Supplied records Start Marker
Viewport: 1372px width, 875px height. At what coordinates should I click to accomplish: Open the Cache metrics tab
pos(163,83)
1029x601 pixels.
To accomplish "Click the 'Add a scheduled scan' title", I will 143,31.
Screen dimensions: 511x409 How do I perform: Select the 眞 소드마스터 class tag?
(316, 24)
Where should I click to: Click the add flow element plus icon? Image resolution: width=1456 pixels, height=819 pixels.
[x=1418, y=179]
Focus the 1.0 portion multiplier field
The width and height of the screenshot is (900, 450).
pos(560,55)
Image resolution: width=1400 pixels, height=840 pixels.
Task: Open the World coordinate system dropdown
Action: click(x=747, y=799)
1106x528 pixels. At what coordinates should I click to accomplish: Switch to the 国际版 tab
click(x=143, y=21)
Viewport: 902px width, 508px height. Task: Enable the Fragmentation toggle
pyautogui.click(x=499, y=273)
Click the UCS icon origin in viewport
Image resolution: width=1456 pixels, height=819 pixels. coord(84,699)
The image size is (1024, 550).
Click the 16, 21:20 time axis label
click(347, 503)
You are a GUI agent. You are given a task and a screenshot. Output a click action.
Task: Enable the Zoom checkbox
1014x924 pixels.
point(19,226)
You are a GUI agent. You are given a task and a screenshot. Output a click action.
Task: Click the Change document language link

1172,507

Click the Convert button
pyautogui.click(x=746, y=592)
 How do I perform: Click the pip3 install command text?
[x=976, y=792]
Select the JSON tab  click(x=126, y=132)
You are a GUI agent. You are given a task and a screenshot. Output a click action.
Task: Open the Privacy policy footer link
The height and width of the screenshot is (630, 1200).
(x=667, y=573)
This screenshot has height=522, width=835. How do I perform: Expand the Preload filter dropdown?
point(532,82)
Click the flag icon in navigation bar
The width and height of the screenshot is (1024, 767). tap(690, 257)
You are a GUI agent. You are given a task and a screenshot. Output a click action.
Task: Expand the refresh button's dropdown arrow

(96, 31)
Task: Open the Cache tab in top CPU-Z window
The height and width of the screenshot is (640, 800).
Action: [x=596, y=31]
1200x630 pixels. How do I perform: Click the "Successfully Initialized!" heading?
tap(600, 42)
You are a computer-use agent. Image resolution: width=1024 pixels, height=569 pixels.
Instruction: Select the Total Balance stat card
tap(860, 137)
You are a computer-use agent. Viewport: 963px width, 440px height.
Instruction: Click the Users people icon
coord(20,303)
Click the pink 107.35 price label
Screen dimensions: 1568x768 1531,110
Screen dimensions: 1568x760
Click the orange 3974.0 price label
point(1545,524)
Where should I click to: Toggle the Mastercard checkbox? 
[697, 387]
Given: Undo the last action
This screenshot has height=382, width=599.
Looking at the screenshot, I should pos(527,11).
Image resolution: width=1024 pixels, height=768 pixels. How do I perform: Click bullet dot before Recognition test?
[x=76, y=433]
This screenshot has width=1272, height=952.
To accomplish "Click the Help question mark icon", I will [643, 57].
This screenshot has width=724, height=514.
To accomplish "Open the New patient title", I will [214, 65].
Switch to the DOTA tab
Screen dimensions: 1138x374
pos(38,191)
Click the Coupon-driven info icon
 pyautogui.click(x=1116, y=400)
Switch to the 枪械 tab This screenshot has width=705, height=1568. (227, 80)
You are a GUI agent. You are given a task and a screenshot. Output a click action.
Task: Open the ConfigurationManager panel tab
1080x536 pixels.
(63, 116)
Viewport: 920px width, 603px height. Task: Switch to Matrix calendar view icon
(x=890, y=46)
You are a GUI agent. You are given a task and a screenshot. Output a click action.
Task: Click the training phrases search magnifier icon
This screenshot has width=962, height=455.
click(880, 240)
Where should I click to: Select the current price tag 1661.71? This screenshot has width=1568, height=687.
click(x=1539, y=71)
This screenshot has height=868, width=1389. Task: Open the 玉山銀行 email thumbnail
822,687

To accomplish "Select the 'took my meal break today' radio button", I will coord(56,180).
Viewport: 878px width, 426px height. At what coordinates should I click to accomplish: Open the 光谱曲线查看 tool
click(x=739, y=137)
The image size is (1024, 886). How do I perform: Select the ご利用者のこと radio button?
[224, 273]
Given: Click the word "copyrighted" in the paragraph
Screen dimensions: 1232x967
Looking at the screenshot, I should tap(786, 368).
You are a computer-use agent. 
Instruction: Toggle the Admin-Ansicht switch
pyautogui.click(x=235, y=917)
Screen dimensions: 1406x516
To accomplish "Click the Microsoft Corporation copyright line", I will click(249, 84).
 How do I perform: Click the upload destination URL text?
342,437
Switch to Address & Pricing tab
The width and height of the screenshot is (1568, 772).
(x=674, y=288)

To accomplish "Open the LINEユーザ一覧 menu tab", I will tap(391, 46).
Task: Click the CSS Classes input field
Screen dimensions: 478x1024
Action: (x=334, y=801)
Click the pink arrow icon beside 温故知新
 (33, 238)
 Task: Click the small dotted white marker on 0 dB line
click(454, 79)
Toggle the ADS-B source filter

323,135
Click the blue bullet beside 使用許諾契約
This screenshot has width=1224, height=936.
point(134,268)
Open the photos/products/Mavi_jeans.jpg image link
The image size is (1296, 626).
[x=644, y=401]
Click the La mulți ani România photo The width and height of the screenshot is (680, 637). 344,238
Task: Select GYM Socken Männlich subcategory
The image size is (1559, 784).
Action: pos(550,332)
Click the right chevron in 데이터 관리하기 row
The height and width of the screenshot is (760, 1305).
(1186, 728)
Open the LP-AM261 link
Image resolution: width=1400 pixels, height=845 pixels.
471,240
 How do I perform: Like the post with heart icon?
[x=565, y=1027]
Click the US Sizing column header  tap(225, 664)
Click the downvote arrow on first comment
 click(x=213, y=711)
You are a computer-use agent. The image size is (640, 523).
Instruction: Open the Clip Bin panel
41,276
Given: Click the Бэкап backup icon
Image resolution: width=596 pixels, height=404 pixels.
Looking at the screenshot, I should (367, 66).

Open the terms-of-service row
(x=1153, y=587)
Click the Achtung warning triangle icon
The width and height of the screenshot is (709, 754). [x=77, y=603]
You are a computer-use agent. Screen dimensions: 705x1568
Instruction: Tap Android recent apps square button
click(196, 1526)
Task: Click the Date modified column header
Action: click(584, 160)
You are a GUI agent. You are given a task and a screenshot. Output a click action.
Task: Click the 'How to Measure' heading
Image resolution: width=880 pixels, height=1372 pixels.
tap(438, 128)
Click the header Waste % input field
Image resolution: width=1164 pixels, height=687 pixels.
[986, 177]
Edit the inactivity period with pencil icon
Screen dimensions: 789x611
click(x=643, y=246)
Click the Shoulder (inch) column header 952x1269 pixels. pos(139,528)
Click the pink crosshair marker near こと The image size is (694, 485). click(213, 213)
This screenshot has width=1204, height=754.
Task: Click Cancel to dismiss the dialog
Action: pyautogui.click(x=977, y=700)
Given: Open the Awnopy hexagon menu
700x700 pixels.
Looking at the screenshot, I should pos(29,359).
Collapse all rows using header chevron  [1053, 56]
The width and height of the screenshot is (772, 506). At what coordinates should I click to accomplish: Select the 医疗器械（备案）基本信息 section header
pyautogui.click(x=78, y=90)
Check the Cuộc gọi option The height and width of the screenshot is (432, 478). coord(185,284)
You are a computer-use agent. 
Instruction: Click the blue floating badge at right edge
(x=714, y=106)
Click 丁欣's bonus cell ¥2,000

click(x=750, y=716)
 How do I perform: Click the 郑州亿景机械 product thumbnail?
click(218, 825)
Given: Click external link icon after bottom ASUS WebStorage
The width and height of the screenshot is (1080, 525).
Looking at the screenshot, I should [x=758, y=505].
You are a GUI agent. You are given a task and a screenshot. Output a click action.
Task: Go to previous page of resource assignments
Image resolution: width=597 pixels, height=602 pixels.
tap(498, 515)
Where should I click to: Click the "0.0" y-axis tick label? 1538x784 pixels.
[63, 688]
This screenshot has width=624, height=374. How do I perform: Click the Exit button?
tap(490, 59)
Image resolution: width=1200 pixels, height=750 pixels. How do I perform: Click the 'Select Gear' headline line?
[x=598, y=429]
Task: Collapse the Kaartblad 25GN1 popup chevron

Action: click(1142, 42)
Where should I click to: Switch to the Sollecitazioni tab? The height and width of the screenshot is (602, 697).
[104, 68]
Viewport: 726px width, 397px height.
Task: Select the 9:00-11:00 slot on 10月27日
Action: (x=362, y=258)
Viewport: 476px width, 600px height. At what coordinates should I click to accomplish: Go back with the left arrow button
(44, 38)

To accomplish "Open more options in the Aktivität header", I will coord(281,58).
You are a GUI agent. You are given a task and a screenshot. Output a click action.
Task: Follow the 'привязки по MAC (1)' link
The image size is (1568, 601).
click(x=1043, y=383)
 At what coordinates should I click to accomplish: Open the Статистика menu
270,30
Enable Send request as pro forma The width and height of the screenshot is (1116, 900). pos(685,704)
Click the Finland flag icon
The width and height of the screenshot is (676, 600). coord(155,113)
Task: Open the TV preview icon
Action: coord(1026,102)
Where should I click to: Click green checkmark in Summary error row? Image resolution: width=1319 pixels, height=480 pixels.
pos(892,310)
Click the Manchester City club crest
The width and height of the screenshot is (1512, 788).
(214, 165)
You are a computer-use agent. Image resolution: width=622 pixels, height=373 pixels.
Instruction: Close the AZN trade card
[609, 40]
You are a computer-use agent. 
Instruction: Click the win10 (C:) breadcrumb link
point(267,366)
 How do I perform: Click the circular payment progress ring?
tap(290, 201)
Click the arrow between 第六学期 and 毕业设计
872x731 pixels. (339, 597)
Supplied records End Marker
# What you will do
Word for word, repeat the lines from the one holding "You are a computer-use agent. Image resolution: width=622" through the last line of the entries, both included.

# Answer space
You are a computer-use agent. Image resolution: width=622 pixels, height=373 pixels.
Instruction: Close the AZN trade card
[609, 40]
You are a computer-use agent. 
Instruction: Click the win10 (C:) breadcrumb link
point(267,366)
 How do I perform: Click the circular payment progress ring?
tap(290, 201)
Click the arrow between 第六学期 and 毕业设计
872x731 pixels. (339, 597)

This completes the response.